RGIII: Zone-read plays will always remain at least a small part of offense

The Post Sports Live crew looks at Robert Griffin III's 2013 statistics and debates how much improvement would constitute a successful 2014 season. (Post Sports Live/The Washington Post)

RICHMOND – During a portion of the 11-on-11 action in Wednesday’s practice, 2012 Robert Griffin III resurfaced. The quarterback took the snap, faked a handoff and called his own number instead and took off, darting through an opening along the line and then to his left. It looked very much like the unfolding of the 76-yard touchdown run against Minnesota that season.

Safety Ryan Clark made a beeline for Griffin, but stopped short, and it was hard to tell if it was because the quarterback had kicked it into another gear and rendered the safety helpless, or if Clark had just held up in the non-contact drill. Linebacker Keenan Robinson made a valiant effort as he tried to chase the quarterback out of bounds. Griffin may have stepped out of bounds, but he kept racing toward the end zone much to the delight of the Redskins fans in attendance.

“There’s nothing wrong with that knee now!” one spectator called out.

Griffin trotted back upfield and said to Robinson, “Keenan, you were running extremely well,” with a laugh.

“That’s all I could say,” Griffin later said. “We all felt offensively that was a touchdown and I certainly felt like it was a touchdown.”

It looked as if Jay Gruden’s playbook did indeed feature a couple of zone-read pages. Griffin revealed after practice that actually wasn’t the case on that play.

“It actually wasn’t a zone-read play,” Griffin confessed.

Instead, the quarterback had decided to improvise. Griffin saw how the defense had set up and figured that his running back would get clobbered on the play – a called run – so he modified the play.

“Coach actually asked me what the hell I was doing,” Griffin said sheepishly and then laughed, ‘I saw something, coach!’

Wednesday’s practice did, however, feature a couple of zone-read plays, where Griffin either handed off, or faked the handoff and passed. And, the quarterback said – reiterating what Gruden has said when asked about the matter – the zone-read runs for Griffin do still remain in Washington’s playbook.

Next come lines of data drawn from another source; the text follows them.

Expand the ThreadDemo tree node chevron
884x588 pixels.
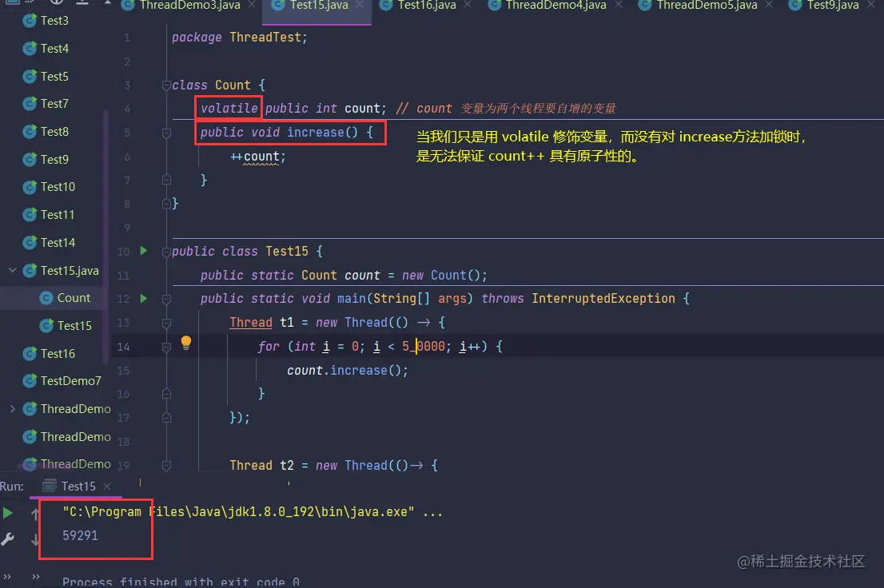[13, 409]
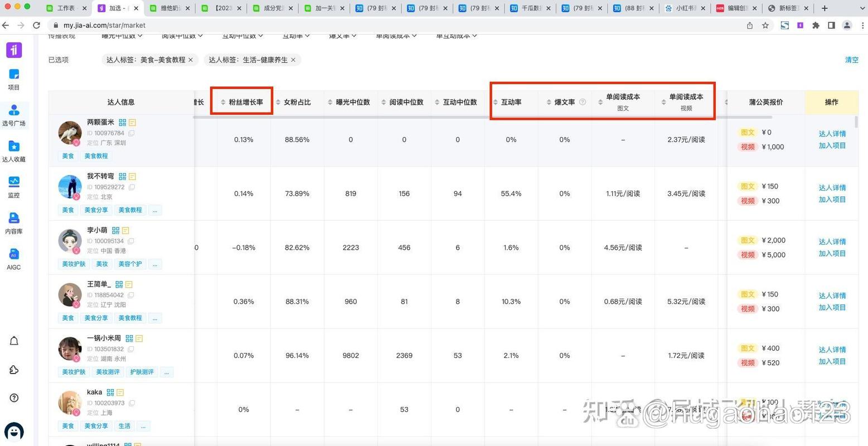
Task: Click 清空 to clear all filters
Action: pyautogui.click(x=852, y=60)
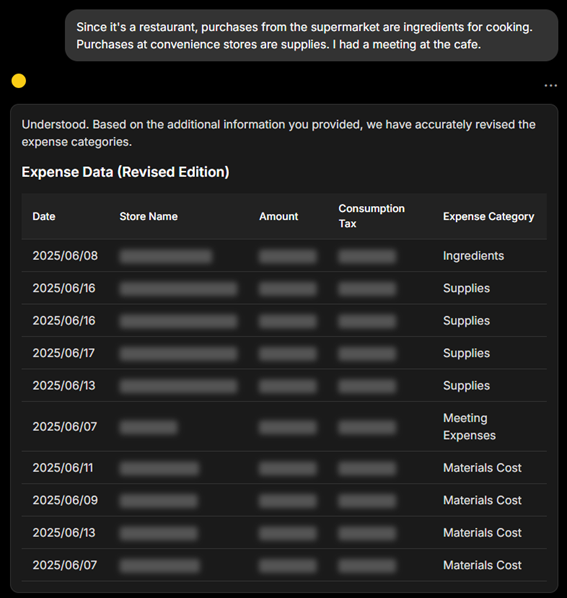Click the Supplies cell in the 2025/06/13 row
567x598 pixels.
(x=466, y=386)
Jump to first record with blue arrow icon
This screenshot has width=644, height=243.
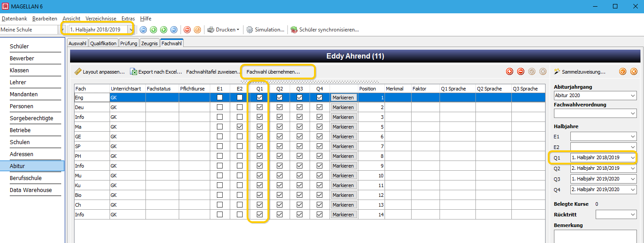point(143,30)
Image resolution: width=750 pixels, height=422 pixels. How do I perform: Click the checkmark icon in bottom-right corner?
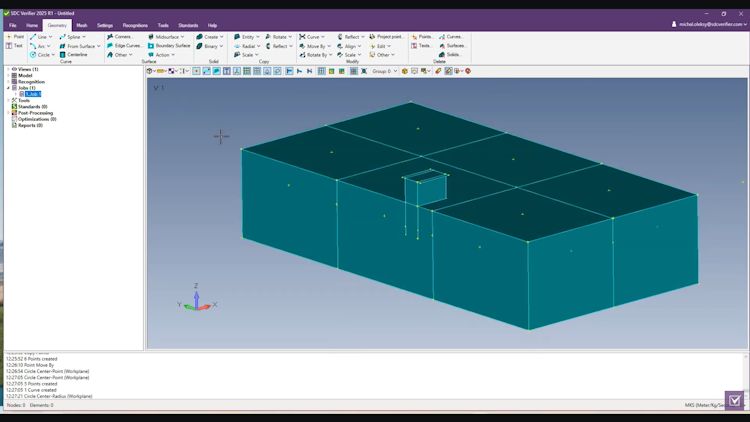tap(735, 401)
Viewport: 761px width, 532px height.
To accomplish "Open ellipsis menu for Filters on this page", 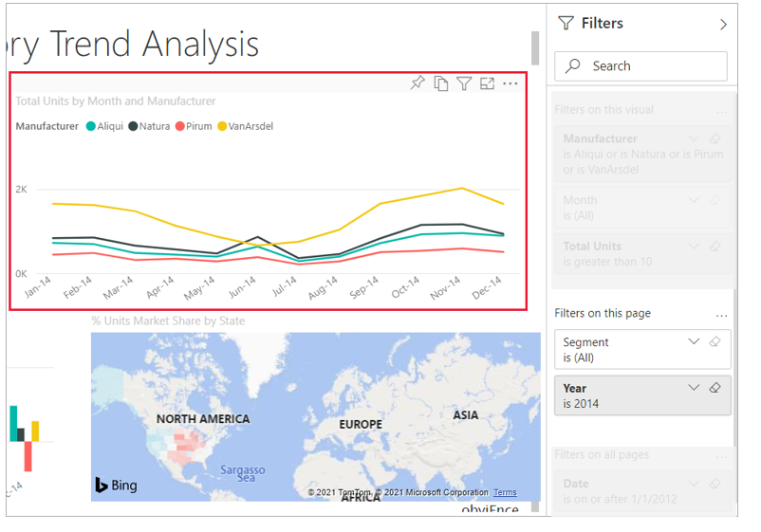I will [721, 314].
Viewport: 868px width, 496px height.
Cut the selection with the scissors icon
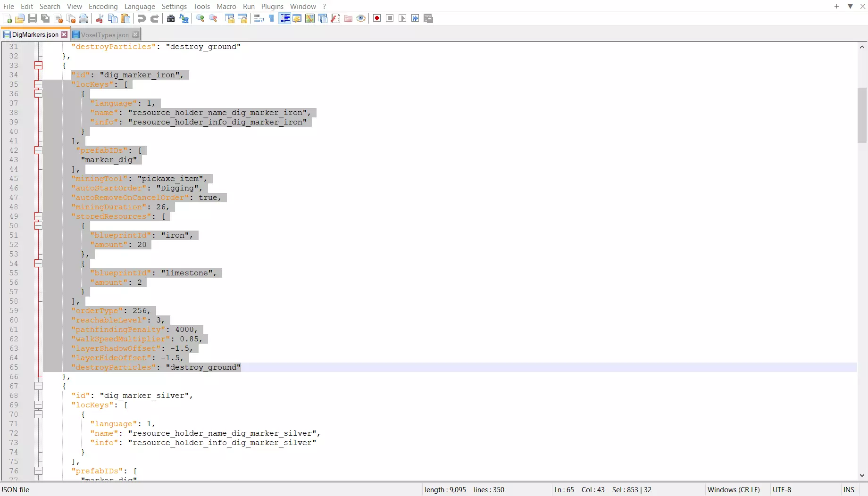(100, 18)
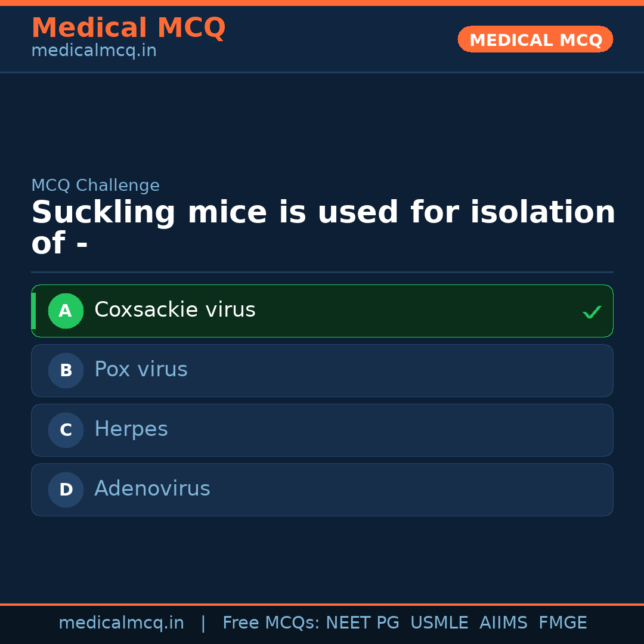Click the green A option circle
The width and height of the screenshot is (644, 644).
pyautogui.click(x=66, y=311)
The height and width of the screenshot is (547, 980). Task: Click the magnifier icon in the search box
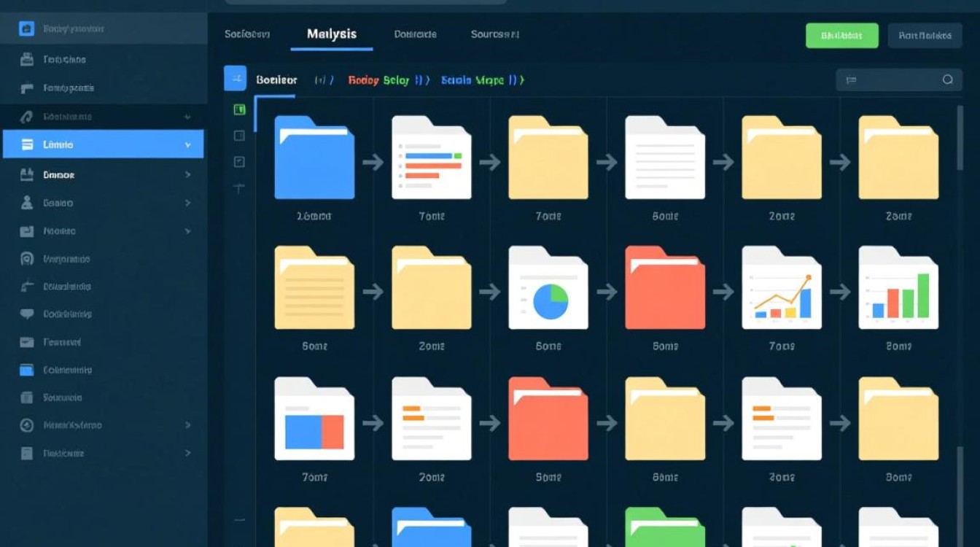point(947,79)
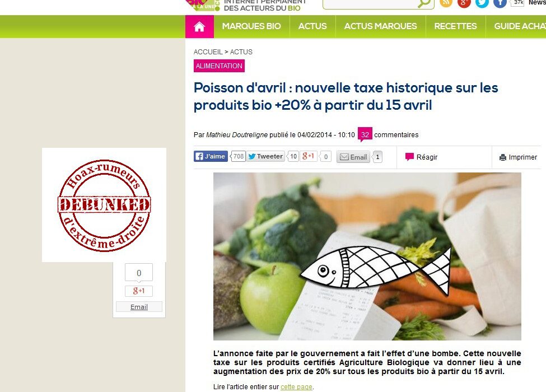Open the Recettes menu item
This screenshot has width=546, height=392.
455,26
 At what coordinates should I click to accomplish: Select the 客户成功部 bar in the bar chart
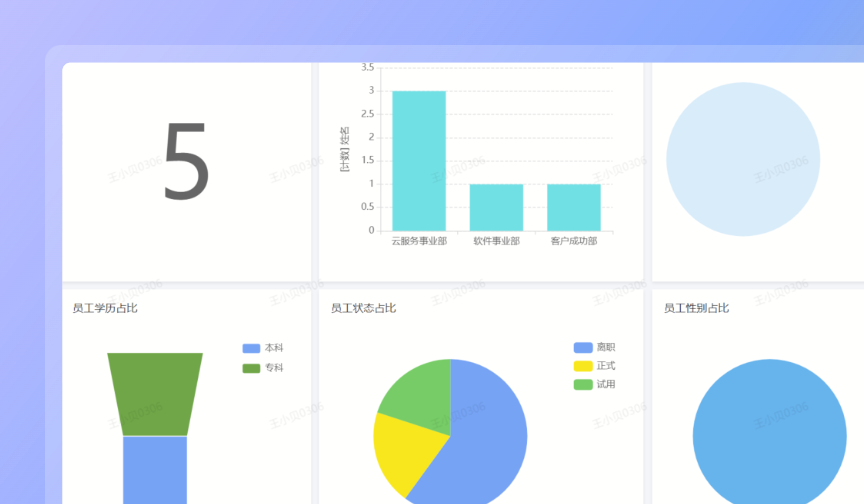tap(574, 207)
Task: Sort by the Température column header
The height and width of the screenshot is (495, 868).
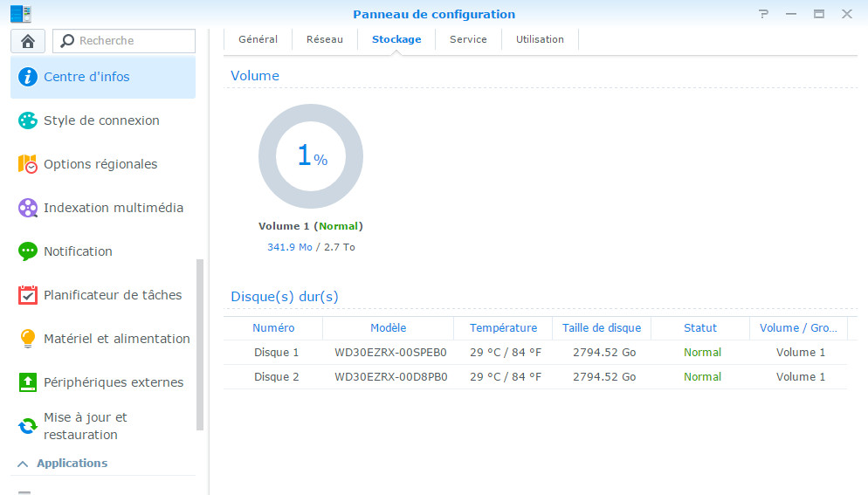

Those designed runs simply have been moved somewhere toward the back of the book, where they can be found and sprinkled here and there in a pinch. But the plays will always be there.

“It’s a part of every quarterback who can move around a little bit – their game,” Griffin said. “Everybody has run it, from Aaron Rodgers on down the list. It’s something you want to sprinkle in, keep the defense aware of, make them have to practice it, but it’s not something that you make the focal part of your offense. That’s why we have the guys that we have, that’s why we run the offense that we’ve been running, and you haven’t seen very much of the zone read. But it is there, and it’ll be utilized as coach deems necessary.”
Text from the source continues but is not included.